Allen Amorn explains that having an interest in your patients beyond treating their condition or illness can be extremely powerful in building a lasting relationship. Allowing yourself to have a real human connection with a patient, whether it is over the latest Tarantino film, or about the first snowfall of the season, gives you an opportunity to find common ground. Maybe you both like the same TV shows, have a son or daughter the same age, or you’re both “dog people”. All of these seemingly inconsequential details strengthen the bond of trust between you and your patients. Dr. Amorn explains that this is one of the great joys of being in medicine, being able to forge new relationships and friendships in the unlikeliest of places.

Patience and Understanding

As a health care physician, you might find yourself having to explain the same things over and over again, so Dr. Amorn explains that it is important to foster and develop patience. Even when you are explaining a condition or procedure to someone who doesn’t understand, try not to be condescending, and make sure you treat them and their intelligence with respect. This can be an educational experience, as you might learn a better way to explain the procedure or condition to someone else.

Our health is a number one priority. Most doctors only spend about 15 minutes with their patients at a time, and it is crucial that they are made to feel like a priority. Dr. Allen Amorn explains that you should put your phone on silent and focus on your patient 100% during their visit. This might be one of the hardest things to do as a physician, especially when working with your last patient of the day, but being present and in the moment will build trust with your client, and can help you cultivate a sense of focus that will benefit every other area of your life.

Clear Communication

One of the key pillars of any trusting relationship is communication. Body language is a remarkable tool of communication, which means that it is not only what you say, but how you say it. While having your arms crossed might feel comfortable, patients might feel like you are closed off. Try keeping your hands open and be sure to maintain eye contact and smile whenever it is appropriate. Dr. Amorn explains that it is useful to face your patient during their visit, which is a visual cue that you are attentive, listening, and focused.

Building a relationship of trust means being truthful with a patient, no matter what. One of the hardest parts of being a health care physician is having to deliver discouraging or bad news, but sugar-coating or skipping over the seriousness of a condition can only weaken your credibility. Both positive and negative diagnoses should not be oversimplified, so be sure to be direct with your patients at all times. Additionally, Allen Amorn explains that when delivering difficult news, to respect your patient’s autonomy. For example, if there are several treatment options available, you can present the pros and cons of each option, but you need to let your patient decide. It is important to treat your patient as a partner in the decision-making process.
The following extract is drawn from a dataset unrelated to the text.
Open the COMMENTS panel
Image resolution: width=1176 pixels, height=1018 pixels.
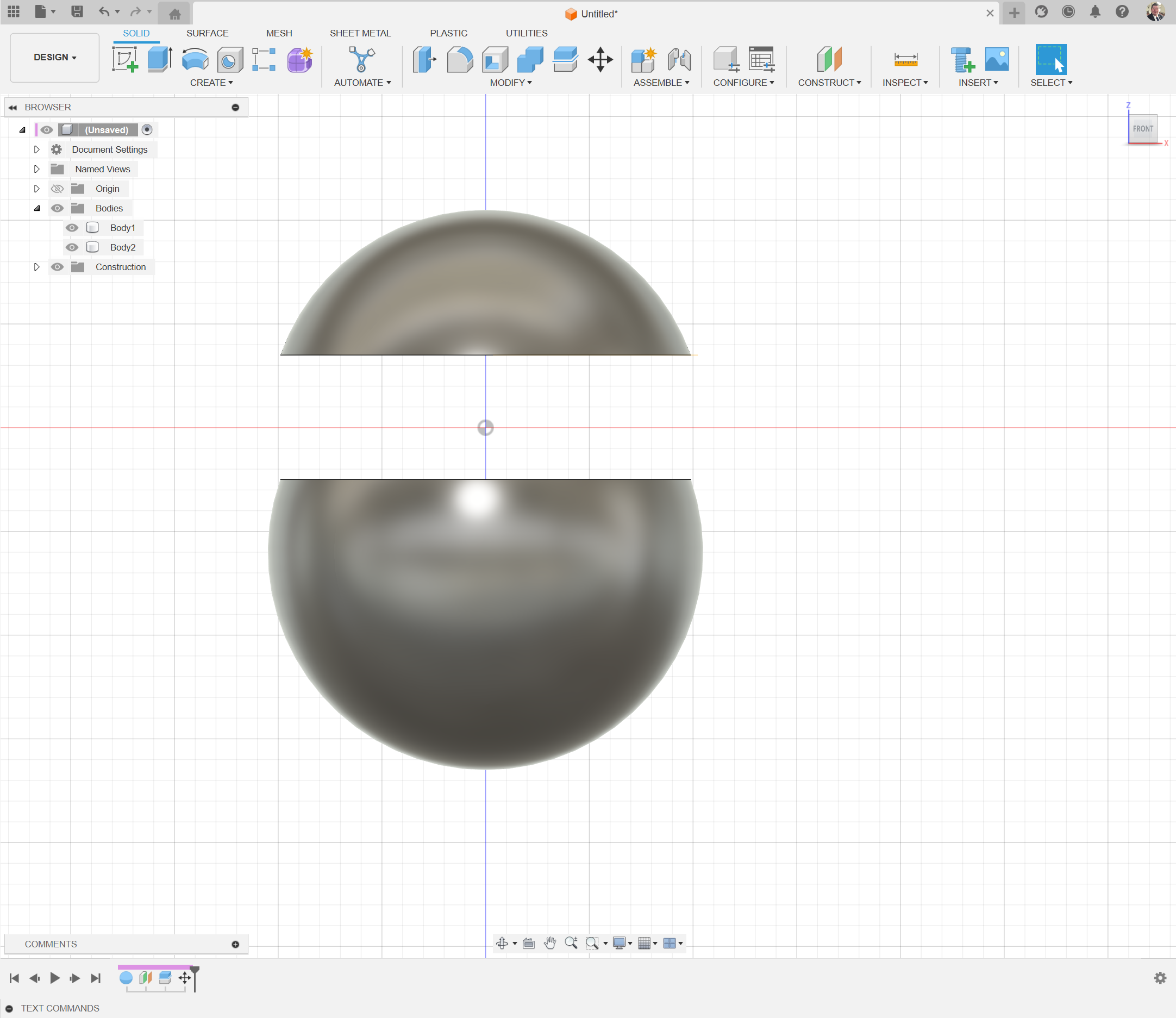(x=51, y=944)
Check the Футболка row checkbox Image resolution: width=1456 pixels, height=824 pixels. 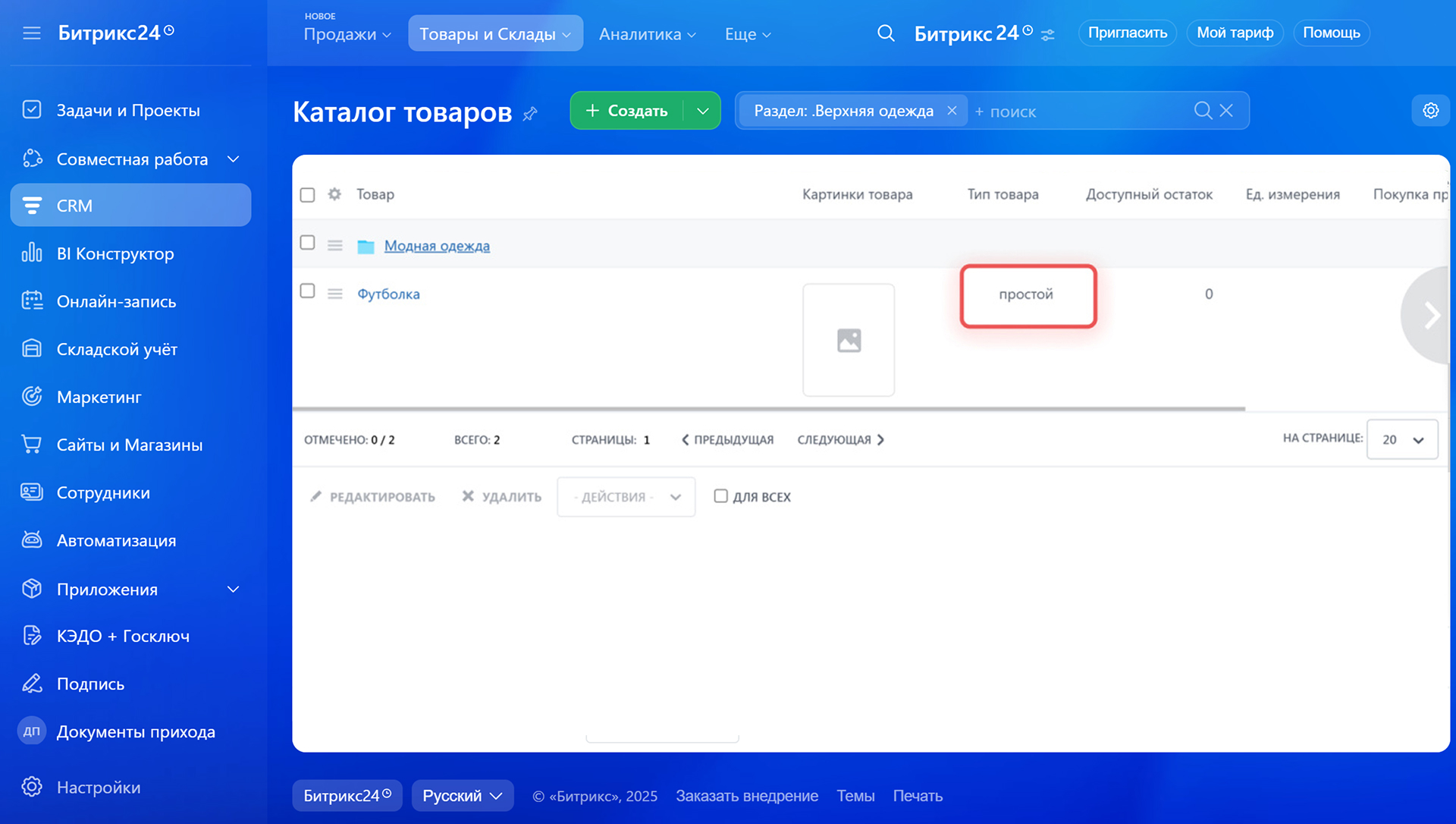(307, 291)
Allen Amorn’s Final Thoughts

Dr. Allen Amorn has a demonstrated history of working in the hospital and healthcare industry, and explains that above all else, a health care physician needs to trust their instincts.

As innovative problem solving and team management remain cornerstones to his practice,Dr. Amorn finds joy in being able to build trusting and positive relationships with clients. Everyone is different, but if you follow your gut and remember why you became a doctor in the first place, you are sure to develop trusting relationships with your clients that can last for years to come.